Re-imagining What Leadership Means: The Human Resources Edition
Once, employees were seen as people who were paid to do a job. Today, in an increasingly complex business world, companies are realizing that their people are their competitive advantage. Without ingenuity, experience, ideas, and collaboration, new ideas can’t evolve and become reality.
In response to the mass retirement of the Baby Boomers and the intense disruption of the digital age, our definition of leadership is changing. According to McKinsey, it’s more important than ever for true leaders to create a vision of change and frame it positively. Where once leaders told workers what to do, now in winning cultures they solicit input. And these sea changes have, in turn, spurred changes in human resources.

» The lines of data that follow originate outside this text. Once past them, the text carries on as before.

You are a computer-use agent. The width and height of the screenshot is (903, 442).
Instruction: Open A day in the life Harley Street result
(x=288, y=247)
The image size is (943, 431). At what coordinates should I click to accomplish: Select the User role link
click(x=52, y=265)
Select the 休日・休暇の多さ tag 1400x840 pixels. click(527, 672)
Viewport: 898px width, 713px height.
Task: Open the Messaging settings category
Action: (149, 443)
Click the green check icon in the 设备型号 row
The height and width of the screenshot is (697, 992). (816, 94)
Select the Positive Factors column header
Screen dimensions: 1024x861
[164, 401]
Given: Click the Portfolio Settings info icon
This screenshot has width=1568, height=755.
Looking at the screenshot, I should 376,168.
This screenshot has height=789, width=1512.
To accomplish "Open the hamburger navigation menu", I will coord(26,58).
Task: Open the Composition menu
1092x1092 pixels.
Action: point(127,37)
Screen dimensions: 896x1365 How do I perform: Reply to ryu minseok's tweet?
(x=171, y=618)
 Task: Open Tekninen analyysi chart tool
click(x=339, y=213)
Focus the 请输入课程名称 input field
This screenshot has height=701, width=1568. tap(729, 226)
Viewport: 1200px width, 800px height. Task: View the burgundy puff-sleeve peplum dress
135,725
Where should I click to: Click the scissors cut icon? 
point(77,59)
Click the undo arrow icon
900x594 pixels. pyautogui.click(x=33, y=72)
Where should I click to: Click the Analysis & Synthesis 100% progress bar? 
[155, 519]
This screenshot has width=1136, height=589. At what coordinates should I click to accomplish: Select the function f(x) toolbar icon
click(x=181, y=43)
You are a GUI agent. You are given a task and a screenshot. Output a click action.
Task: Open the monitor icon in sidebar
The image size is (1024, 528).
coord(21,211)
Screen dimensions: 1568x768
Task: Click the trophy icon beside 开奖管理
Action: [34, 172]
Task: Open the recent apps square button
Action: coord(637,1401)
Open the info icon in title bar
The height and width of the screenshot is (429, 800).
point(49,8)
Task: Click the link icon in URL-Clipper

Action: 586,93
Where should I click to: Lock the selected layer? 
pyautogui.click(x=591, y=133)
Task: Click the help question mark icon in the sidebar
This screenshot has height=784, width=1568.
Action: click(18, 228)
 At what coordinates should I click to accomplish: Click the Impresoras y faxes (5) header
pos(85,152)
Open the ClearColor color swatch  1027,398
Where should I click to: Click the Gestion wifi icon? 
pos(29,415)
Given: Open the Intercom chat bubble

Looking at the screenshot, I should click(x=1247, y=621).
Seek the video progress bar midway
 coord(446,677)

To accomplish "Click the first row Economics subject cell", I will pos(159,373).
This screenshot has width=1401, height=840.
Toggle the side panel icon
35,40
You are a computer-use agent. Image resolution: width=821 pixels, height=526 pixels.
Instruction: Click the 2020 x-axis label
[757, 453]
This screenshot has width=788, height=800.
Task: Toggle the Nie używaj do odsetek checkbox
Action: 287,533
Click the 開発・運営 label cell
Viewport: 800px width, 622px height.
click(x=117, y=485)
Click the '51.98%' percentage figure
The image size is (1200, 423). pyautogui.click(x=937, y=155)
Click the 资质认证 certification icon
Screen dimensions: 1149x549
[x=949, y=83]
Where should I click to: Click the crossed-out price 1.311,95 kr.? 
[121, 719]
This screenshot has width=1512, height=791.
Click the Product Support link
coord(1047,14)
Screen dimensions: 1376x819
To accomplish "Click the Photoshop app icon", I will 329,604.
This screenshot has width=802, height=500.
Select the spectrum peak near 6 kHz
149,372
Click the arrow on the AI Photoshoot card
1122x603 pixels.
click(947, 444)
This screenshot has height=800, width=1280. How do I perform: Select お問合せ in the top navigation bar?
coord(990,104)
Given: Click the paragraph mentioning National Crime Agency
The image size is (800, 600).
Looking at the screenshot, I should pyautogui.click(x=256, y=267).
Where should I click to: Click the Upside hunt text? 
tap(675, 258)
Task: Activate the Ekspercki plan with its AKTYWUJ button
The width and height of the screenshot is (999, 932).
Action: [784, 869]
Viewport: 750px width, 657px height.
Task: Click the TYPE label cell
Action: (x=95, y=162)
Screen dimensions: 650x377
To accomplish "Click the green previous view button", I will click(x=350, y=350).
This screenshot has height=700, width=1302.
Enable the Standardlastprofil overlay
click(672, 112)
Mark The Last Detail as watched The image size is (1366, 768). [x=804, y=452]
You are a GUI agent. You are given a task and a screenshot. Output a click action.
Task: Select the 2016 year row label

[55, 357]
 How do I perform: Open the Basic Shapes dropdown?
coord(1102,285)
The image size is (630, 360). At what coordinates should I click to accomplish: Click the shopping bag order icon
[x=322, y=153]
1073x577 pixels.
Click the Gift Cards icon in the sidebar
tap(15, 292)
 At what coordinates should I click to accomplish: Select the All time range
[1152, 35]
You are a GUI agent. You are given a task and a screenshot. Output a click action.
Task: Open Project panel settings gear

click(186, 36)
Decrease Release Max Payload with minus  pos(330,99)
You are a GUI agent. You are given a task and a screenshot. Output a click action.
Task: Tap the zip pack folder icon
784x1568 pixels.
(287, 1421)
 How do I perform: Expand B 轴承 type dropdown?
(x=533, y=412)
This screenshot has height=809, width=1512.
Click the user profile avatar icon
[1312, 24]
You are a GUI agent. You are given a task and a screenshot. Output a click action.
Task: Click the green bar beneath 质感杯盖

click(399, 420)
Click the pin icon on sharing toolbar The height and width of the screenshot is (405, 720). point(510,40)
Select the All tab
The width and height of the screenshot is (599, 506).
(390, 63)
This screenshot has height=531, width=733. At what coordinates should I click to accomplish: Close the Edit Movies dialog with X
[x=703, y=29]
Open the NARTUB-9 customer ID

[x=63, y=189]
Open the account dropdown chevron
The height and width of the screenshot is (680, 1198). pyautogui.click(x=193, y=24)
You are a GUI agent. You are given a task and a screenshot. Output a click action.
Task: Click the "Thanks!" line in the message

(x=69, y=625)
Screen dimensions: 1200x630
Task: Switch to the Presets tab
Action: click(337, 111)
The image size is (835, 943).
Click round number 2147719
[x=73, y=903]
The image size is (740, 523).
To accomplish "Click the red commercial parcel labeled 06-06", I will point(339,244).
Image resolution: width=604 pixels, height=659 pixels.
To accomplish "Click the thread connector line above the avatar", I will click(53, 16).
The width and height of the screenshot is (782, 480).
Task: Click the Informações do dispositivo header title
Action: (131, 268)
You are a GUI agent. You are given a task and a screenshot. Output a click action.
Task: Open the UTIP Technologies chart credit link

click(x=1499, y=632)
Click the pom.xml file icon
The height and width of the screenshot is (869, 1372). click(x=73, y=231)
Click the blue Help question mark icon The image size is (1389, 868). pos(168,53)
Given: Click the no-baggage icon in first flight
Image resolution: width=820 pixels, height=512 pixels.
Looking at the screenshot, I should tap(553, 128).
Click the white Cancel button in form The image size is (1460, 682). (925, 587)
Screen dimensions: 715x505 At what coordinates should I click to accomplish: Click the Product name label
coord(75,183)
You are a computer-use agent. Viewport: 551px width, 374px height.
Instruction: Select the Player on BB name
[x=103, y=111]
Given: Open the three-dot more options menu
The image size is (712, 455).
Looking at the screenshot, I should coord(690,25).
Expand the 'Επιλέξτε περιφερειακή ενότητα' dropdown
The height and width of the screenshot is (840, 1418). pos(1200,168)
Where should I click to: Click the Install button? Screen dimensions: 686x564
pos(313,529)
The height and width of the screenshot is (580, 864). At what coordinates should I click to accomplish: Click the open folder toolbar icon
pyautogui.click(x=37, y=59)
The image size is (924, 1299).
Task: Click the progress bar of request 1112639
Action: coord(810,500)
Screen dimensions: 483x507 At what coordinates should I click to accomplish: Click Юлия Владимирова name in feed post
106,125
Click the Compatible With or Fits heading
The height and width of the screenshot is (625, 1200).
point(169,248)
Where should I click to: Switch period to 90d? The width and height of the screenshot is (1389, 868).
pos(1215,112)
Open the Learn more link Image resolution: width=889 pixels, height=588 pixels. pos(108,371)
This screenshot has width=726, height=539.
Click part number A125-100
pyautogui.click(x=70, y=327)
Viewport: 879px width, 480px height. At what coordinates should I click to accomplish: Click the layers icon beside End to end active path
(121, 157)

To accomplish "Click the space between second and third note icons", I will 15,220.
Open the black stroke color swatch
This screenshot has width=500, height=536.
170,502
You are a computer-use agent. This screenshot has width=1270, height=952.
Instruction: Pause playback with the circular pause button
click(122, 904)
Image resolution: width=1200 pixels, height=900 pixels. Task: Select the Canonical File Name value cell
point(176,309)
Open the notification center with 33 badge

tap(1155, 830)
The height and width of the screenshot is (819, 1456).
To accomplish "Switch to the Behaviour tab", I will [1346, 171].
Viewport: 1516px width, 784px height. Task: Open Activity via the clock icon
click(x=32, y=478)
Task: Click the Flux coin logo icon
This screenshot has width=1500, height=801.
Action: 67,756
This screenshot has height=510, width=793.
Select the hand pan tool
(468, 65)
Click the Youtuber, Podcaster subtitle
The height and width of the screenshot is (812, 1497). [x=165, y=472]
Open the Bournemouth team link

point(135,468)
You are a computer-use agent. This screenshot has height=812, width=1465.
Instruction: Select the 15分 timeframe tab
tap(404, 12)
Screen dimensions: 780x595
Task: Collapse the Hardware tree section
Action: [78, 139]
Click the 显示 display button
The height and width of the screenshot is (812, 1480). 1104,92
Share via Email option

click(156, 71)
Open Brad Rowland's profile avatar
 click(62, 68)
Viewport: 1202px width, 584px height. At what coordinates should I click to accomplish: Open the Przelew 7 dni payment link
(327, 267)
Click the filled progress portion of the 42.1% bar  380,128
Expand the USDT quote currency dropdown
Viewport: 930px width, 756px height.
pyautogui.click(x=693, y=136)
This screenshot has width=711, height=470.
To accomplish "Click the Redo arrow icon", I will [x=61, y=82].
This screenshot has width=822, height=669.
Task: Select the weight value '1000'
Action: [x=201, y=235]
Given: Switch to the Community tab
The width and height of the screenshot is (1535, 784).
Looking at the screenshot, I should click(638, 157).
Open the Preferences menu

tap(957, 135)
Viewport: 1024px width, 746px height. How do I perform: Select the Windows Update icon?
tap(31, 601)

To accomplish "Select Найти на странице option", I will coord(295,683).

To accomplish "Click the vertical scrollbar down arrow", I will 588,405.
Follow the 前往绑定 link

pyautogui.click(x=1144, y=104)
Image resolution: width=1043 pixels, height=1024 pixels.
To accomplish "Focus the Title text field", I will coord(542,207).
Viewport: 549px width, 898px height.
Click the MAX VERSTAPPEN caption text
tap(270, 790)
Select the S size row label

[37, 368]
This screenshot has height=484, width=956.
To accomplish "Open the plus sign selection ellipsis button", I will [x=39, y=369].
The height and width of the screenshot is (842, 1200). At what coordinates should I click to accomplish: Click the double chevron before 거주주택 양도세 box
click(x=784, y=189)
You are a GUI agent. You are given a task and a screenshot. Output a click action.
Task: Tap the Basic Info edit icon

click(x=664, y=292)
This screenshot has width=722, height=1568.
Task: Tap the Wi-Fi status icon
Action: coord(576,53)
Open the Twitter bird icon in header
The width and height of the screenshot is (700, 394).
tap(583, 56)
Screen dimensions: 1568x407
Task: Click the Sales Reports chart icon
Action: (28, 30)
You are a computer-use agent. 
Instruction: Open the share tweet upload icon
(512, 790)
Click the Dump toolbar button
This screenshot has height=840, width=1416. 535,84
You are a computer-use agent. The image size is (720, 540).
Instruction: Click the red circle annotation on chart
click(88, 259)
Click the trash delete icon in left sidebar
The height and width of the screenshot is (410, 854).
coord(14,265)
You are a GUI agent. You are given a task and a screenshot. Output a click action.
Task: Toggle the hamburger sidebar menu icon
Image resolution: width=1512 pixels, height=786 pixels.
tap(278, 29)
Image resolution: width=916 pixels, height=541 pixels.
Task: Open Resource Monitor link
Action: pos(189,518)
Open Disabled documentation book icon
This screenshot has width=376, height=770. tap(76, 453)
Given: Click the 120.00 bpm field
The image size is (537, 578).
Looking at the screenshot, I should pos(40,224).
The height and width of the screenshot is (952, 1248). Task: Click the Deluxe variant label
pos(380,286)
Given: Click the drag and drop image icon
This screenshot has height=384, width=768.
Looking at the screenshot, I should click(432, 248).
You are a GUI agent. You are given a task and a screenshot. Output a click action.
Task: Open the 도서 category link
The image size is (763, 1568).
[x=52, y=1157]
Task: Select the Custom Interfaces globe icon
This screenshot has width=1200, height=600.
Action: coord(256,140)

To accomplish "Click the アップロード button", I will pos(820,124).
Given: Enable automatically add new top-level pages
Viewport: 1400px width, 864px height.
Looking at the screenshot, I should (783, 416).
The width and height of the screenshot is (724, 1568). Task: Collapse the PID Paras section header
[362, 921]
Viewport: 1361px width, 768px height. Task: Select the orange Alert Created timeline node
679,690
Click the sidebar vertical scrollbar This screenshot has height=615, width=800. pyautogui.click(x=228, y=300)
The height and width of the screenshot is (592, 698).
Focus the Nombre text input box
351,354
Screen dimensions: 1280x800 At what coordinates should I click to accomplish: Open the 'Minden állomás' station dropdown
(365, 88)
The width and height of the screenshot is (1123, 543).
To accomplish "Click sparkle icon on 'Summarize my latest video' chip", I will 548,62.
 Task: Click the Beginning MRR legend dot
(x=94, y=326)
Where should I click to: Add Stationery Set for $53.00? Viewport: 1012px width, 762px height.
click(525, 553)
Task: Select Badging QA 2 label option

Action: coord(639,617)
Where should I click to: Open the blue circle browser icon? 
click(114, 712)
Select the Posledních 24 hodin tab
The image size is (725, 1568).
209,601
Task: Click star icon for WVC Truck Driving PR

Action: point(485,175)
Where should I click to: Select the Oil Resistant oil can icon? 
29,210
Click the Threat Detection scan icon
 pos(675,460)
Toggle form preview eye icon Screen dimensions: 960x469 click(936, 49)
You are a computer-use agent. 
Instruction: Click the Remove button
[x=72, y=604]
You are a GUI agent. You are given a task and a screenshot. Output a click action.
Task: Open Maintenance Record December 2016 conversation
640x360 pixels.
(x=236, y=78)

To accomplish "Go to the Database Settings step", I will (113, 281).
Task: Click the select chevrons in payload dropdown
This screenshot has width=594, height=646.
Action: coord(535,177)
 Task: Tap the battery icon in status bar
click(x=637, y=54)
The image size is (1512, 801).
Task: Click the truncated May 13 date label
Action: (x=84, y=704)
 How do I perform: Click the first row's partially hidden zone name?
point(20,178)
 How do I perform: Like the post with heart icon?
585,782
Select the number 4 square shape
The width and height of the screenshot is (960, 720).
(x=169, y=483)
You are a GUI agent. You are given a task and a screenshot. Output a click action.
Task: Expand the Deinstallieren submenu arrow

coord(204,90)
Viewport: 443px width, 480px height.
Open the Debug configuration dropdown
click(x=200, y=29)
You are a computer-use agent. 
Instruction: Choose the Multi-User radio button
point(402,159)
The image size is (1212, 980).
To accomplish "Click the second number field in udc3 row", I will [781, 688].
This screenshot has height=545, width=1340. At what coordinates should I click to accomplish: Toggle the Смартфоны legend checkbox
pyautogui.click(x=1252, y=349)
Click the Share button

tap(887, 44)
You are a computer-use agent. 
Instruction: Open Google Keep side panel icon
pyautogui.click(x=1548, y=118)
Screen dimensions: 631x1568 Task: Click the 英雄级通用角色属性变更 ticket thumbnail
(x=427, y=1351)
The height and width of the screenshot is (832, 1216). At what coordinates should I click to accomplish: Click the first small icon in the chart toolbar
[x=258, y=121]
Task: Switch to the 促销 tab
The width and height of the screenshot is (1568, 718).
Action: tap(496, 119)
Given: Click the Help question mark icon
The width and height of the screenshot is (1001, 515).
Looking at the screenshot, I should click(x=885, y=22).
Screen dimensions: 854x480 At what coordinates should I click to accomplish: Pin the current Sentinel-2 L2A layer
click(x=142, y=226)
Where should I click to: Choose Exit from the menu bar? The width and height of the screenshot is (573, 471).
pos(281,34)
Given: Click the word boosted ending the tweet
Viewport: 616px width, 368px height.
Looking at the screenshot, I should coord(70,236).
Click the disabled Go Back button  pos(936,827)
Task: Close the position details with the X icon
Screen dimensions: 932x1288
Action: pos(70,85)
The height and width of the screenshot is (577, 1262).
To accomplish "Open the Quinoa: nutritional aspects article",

Some of the ways change is showing up in 21st-century HR include:
Talent management has won out over hiring.
Today, the most forward-thinking companies focus on a holistic recruitment and retention strategy, cultivating interest in a company before a position is ever open. Talent management strategy encompasses the candidate and employee experience, in an effort to improve retention and boost employee engagement.
Culture is key.
A winning company culture can go a long way toward creating lasting employee and customer loyalty, improving productivity, and bettering the bottom line. Building and sustaining a winning culture in which ideas are welcomed and every employee is taught, encouraged, rewarded, and given an opportunity to perform is more important than ever.
Leadership is considered a team sport.
Today, leadership must be embraced as something that comes from within, regardless of title, seniority, division, or function.
The best feedback isn’t reserved for formal reviews.
Companies have been doing away with the formal annual review for years and moving toward instant feedback and recognition models aligned with employees’ individual goals. That’s a good thing, too, as newer ways of assessing performance foster growth, engagement, and satisfaction.
The concept of PeopleOps is on the rise.
Once, operations kept tabs on results, and HR took care of the people side. More and more, though, as competitive advantage arises from talent, the two functions are being combined. Joining the trend, Forbes recently wrote about the rise of a concept unifying Ops and HR into a single, powerful function, called PeopleOps.
More and more, companies are thinking of leadership as a practice, not as a set of specific skills or attached to a specific level or title. An uncertain future demands all of our resources, so it’s best to meet it with all of our potential.